= Task requirements =
From the line with "The image size is (466, 353)." through the last line of the records below, both ends included, transcribe only those lines, exactly, and omit the pictures.

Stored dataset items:

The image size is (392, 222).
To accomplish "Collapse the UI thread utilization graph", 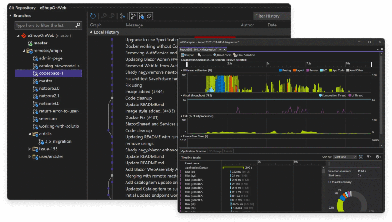I will click(x=181, y=71).
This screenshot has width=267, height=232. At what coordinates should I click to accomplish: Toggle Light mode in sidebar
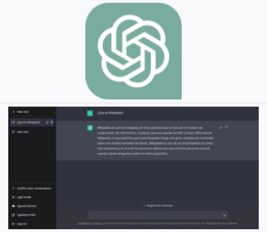[32, 197]
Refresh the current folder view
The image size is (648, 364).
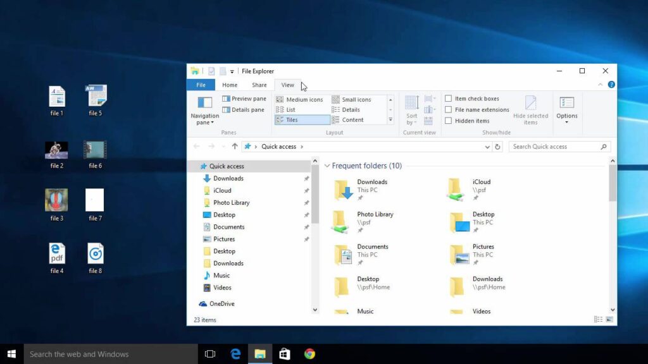(499, 146)
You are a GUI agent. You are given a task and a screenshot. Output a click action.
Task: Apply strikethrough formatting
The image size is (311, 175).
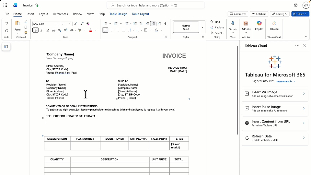(x=53, y=30)
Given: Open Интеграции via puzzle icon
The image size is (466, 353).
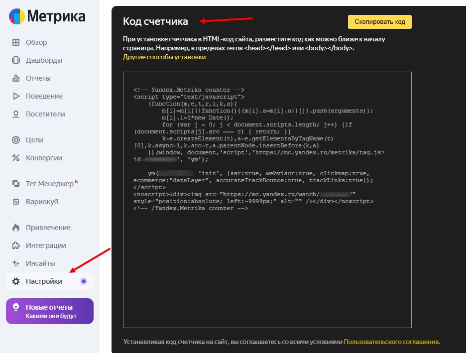Looking at the screenshot, I should click(16, 245).
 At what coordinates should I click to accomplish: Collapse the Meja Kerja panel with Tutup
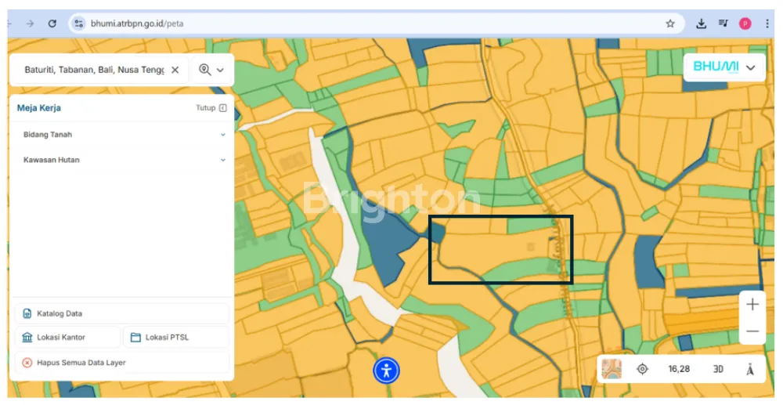(x=211, y=108)
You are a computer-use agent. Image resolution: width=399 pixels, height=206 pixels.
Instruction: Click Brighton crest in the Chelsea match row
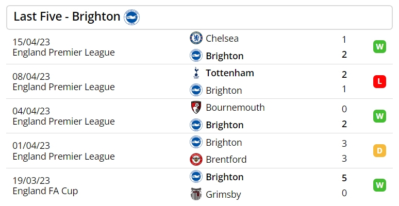pyautogui.click(x=196, y=56)
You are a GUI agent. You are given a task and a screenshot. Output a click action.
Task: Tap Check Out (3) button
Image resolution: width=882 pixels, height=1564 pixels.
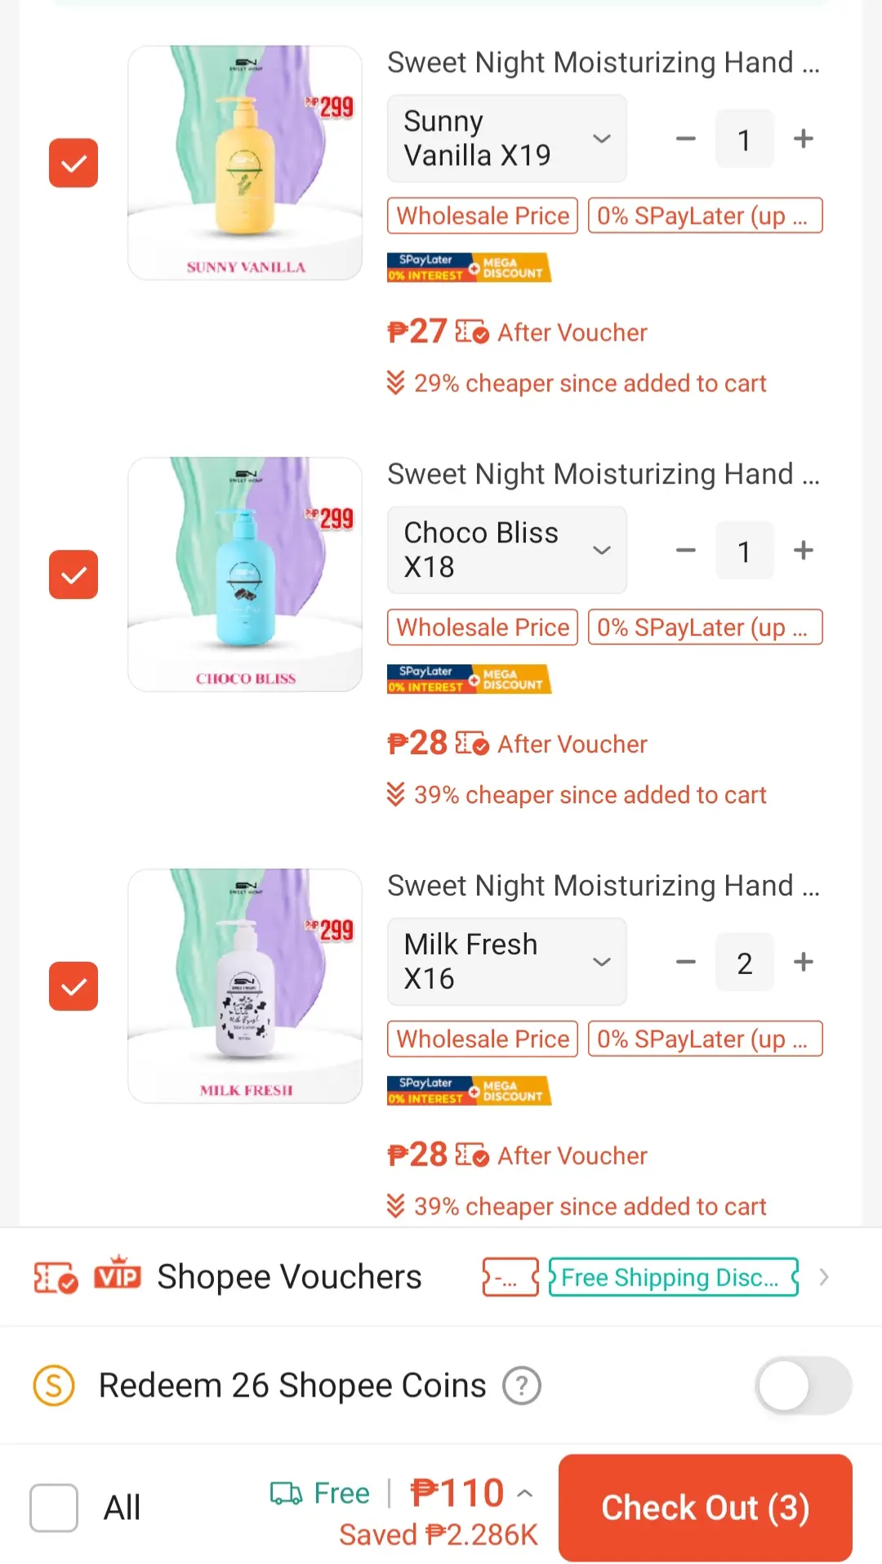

= Exercise solution =
The image size is (466, 353).
Looking at the screenshot, I should click(16, 245).
 At what coordinates should I click to accomplish: Collapse the Meja Kerja panel with Tutup
(x=211, y=108)
You are a computer-use agent. Image resolution: width=399 pixels, height=206 pixels.
Instruction: Click Brighton crest in the Chelsea match row
pyautogui.click(x=196, y=56)
You are a GUI agent. You are given a task and a screenshot. Output a click action.
Task: Tap Check Out (3) button
Image resolution: width=882 pixels, height=1564 pixels.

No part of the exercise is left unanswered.